══ Data for analysis ══

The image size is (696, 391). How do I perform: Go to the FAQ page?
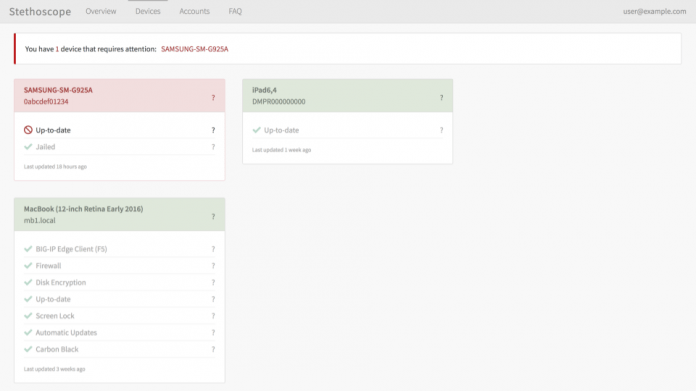pyautogui.click(x=235, y=11)
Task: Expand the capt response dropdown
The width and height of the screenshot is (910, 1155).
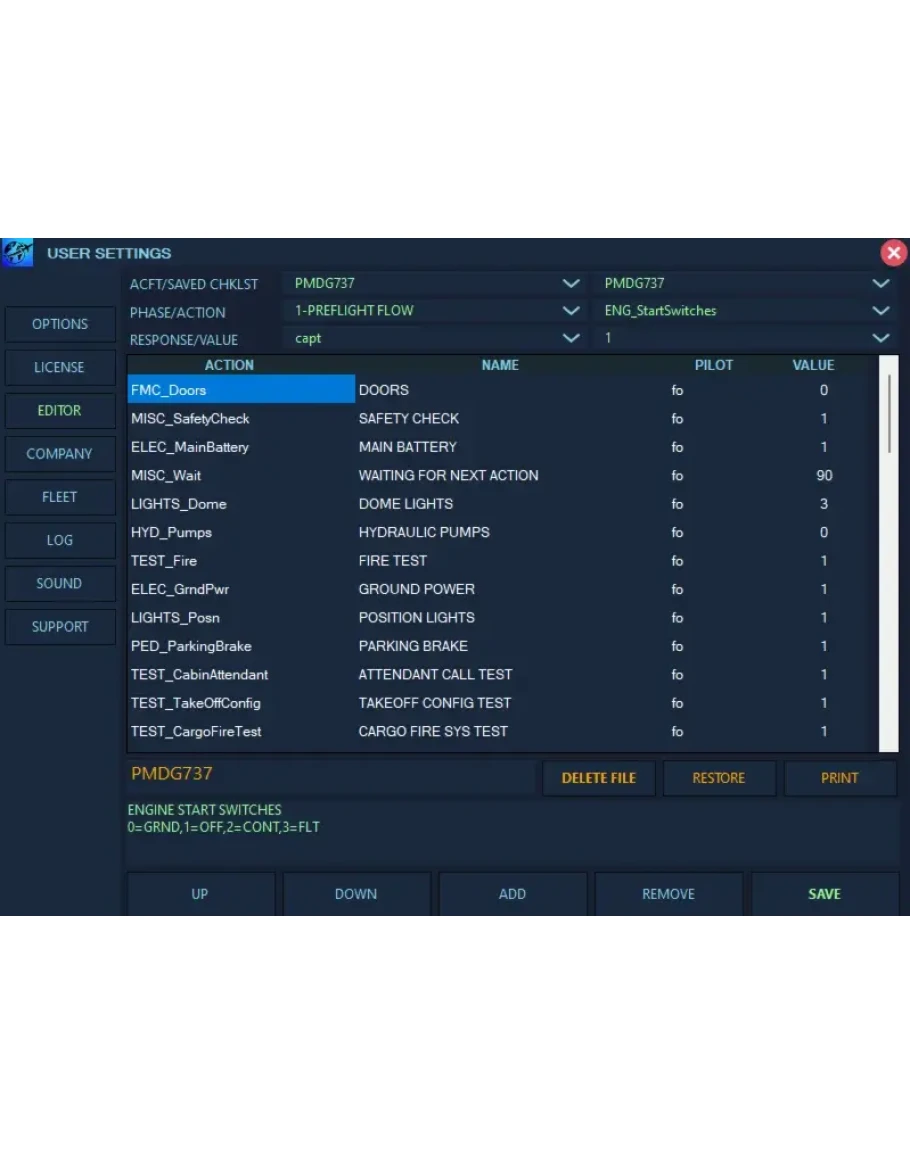Action: pyautogui.click(x=571, y=339)
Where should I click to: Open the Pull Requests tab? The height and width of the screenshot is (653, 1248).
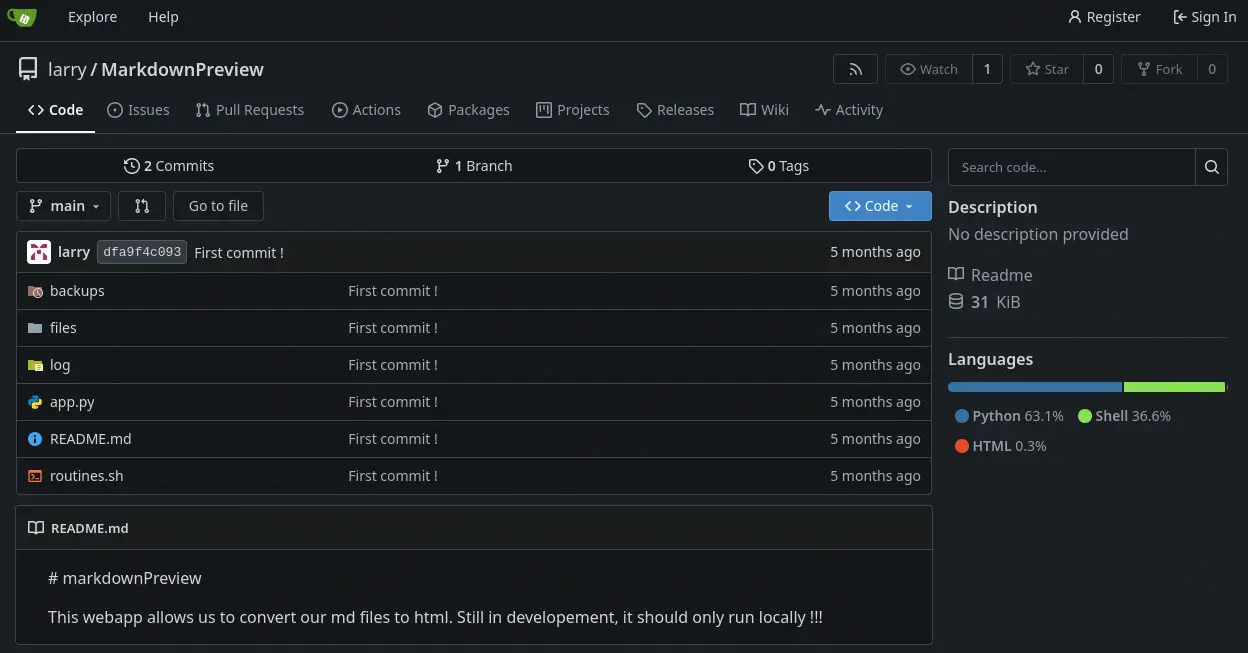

═══

### Problem requirements
Transcribe the records verbatim and omit the images.

### Final answer
The image size is (696, 391). How do I perform: Go to the FAQ page?
pyautogui.click(x=235, y=11)
Task: Expand the capt response dropdown
The width and height of the screenshot is (910, 1155).
Action: pyautogui.click(x=571, y=339)
Where should I click to: Open the Pull Requests tab? The height and width of the screenshot is (653, 1248).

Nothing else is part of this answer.